先般、急な用事のため、非常に慌しい日程で東京を往復した。
日本に戻ると毎度毎度食べ物の話になってしまって恐縮だが(何しろ普段が極端に抑圧されているのだから仕方がない)、東京に戻った際、回数の限られる昼夜の食事のなかで、何とかして一度は時間を作ろうとするのが、「蕎麦屋で飲む」ということである。
「粋な大人の日本人」と思えるような人には、やはり蕎麦屋で飲むことを愛してやまない人がとても多いし(杉浦日向子さんの「そば屋で憩う」がバイブル?)、食通好みの雑誌などでは「そば特集」は定番中の定番である。
日本で愛読していた「dancyu」のような雑誌、ロンドンで同様の試みをしたところで、絶対に売れないんだろうな。

今回は、日曜日の昼間、両親と共に麻布十番のとある贔屓の店に出掛けた。
偶然商店街のお祭りをやっており、いつも混みあう店内もさらに人が多くて活気づいている。
三人で小上がりに上がり込み、ビールに定番おつまみを並べて、最後はせいろでしめるお決まりのパターン。

なぜ人は蕎麦屋へ通うのだろうか。

まずは、言うまでもないことだけれど、「美味しい」から。
シメのそばは勿論のこと、蕎麦屋のつまみは実に美味しい。
いずれもシンプルながらお酒との相性が抜群という、酒飲みにはたまらないメニューばかりなのである。この店の卵焼きなんて、もう絶品なのだ。
(断っておくが、この日は昼間でもありビールに終始。これが夜だとついつい日本酒に手が伸び、長居してしまっていけない。
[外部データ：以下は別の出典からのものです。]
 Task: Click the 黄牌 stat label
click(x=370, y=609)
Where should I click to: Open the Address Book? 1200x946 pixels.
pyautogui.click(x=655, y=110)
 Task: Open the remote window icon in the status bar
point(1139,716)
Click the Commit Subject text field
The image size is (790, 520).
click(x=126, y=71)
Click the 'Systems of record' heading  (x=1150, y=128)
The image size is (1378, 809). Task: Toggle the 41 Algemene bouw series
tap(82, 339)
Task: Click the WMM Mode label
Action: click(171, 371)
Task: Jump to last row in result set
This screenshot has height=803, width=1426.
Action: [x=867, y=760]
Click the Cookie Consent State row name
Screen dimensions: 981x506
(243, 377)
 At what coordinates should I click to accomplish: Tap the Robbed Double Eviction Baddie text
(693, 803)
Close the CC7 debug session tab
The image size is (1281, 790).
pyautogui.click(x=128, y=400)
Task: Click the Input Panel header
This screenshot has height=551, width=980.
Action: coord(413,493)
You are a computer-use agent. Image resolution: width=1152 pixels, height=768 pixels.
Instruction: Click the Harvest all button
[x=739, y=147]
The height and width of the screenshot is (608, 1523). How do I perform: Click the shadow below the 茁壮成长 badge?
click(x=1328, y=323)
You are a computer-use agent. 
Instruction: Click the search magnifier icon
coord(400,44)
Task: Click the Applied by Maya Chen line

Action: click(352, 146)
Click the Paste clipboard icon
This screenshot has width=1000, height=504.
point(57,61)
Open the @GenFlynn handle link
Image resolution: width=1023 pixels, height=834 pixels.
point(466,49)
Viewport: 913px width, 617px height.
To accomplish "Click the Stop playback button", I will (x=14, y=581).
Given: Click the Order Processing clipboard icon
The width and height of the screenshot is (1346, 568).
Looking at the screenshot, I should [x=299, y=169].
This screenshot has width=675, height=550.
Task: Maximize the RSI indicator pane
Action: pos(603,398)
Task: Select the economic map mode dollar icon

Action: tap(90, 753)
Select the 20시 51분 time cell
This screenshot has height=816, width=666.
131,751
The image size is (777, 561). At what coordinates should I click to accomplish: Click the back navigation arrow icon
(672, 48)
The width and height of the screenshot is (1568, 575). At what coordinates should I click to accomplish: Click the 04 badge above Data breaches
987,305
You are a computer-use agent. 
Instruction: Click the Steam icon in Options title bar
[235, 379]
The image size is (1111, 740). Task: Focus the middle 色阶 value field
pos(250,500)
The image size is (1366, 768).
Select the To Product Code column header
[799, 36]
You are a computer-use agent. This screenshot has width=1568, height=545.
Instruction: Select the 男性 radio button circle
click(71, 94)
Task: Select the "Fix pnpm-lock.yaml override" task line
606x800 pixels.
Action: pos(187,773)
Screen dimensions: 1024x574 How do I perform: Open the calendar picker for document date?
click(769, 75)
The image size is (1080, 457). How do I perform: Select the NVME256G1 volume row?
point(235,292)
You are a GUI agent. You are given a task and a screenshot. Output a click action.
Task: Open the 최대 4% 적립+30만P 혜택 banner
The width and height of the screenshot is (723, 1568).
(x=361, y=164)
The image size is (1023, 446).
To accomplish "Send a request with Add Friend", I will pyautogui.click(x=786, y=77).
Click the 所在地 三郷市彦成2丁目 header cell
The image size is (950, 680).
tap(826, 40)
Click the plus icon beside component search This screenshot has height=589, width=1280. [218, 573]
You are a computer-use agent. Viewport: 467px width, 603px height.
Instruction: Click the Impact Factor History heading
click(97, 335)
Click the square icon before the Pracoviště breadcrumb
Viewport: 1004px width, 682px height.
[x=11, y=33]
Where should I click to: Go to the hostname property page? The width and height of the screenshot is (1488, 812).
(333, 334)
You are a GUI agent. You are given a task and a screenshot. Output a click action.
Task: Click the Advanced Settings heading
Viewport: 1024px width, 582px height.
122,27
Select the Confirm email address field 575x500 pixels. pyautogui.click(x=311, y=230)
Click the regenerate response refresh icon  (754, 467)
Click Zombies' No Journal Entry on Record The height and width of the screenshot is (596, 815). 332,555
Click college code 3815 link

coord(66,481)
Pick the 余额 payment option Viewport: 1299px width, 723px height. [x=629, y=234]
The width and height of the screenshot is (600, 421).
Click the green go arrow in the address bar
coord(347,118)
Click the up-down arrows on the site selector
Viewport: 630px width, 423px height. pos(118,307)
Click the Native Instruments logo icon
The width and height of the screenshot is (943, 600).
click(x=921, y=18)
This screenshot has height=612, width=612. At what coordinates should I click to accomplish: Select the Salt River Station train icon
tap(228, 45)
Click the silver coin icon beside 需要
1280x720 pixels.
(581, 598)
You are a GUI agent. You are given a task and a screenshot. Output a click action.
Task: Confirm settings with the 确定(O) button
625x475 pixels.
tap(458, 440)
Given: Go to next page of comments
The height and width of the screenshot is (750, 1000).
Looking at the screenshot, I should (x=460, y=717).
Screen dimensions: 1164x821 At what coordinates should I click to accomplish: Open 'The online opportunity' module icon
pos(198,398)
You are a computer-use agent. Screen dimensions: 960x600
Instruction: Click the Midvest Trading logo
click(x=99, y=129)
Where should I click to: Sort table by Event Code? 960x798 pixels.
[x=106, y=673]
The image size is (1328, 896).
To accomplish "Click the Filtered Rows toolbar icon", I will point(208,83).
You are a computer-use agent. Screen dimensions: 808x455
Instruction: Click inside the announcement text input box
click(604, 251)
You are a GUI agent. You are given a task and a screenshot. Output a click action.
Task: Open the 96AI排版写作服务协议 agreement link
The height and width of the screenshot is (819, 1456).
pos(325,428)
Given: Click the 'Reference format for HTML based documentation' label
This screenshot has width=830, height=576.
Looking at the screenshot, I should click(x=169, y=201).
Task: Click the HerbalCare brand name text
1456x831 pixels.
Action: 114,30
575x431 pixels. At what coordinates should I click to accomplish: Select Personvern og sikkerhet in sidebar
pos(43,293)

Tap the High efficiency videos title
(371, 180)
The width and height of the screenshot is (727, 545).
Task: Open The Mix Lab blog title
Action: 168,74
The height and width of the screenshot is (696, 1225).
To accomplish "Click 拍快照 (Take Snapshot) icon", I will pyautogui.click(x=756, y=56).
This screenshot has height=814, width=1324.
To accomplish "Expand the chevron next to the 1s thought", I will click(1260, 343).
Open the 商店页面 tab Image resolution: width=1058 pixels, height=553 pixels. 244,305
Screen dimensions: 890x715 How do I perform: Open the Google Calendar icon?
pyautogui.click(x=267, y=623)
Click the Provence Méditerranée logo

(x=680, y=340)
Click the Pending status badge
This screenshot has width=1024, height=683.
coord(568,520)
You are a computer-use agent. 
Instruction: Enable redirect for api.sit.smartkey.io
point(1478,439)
)

もうひとつ、蕎麦屋の雰囲気がたまらなく好き。
我々のように座敷に上がって談笑するもよし。
一方、一人でさっさと(しかも美味しい)食事を済ませたいときにも、蕎麦屋は強い味方だ。
世の中のおじいちゃん・おばあちゃんが一人で気兼ねなく入って食事を済ませられるところとしても、蕎麦屋という業態には最もニーズが高いのではないだろうか(つまり少子高齢化の日本において力強いビジネスモデルだ・笑)。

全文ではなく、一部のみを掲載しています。